This year’s movies have been hard to write about so far – the enjoyment of them has often been hinged on the surprises that their marketing ultimately gives away. And I don’t want to take part in that madness and ruin these great movies for you. Which sort of sucks, and especially here, because this is so thematically resonant that all I want to do is dissect every second of this fantastic debut film from Jordan Peele. But alas, to do so would be to ruin Get Out for you.
Instead I’d just like to encourage you to see it. I had one of the best post-movie conversations I’ve had in a long, long time following the screening of this last night. My co-host Dan and I spent about 90 minutes talking about Get Out as a genre movie, as a social satire, as a comedy, as a mystery, and as a first time filmmaker’s debut. And that’s not to mention how many times over the course of those 90 minutes we had huge revelations that, to be vague, went something like this: “OH SHIT! And THAT connects to THIS, which means THIS is actually THAT!” The wonders of this movie have not yet ceased for me, as the longer I think about it and unpack it, the more I get out of it.

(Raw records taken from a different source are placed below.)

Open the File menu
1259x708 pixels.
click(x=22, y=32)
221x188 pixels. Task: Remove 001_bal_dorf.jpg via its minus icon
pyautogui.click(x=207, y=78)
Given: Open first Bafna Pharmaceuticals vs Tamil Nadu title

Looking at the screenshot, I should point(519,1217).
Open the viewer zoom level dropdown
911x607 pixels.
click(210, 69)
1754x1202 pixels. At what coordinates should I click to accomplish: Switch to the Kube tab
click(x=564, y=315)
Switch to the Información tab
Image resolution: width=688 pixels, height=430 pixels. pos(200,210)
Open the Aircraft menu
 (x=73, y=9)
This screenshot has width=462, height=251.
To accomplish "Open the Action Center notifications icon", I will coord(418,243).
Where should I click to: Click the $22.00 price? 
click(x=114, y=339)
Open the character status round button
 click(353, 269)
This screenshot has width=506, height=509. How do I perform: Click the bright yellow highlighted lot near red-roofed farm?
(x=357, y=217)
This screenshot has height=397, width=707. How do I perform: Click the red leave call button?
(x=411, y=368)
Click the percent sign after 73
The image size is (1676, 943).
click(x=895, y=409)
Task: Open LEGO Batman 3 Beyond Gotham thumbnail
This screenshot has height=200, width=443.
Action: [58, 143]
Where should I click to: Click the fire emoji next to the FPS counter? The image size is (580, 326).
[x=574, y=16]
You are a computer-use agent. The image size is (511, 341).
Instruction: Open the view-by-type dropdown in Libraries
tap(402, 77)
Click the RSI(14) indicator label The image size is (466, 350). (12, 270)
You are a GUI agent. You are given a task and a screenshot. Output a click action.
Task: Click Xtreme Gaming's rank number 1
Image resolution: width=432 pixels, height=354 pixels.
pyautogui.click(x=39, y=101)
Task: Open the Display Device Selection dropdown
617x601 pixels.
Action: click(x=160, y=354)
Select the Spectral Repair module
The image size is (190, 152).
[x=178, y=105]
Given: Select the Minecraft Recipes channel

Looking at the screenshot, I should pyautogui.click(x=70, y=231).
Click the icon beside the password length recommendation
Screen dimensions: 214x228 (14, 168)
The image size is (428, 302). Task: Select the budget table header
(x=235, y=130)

It is sincerely one of the tightest scripts I’ve seen produced in years. Every little detail is included to amplify the effect of the film, and often you don’t see what’s right in front of you because of how those details are laid out.
Not only does Peele impress as a visual stylist, but as an actor’s director as well. The performances in Get Out are incredibly strong, across the board, and left me wanting to see more and more from the three leads (Daniel Kaluuya, Allison Williams, and Lil Rel Howery). And I think that has to be credit to Peele, not just for casting these fine folk, but giving them such a meaty script to chew into and a clear vision for how to keep the mystery and tension high while still being totally clear about their emotional journeys.
I was really floored by Get Out. It’ll likely go up to 5 stars once I get to see it again. It gave me so much to think about, so much to talk about, while never forgetting to be a thrilling, original horror movie. What a treat. Please let Peele make 100 more movies, thank you!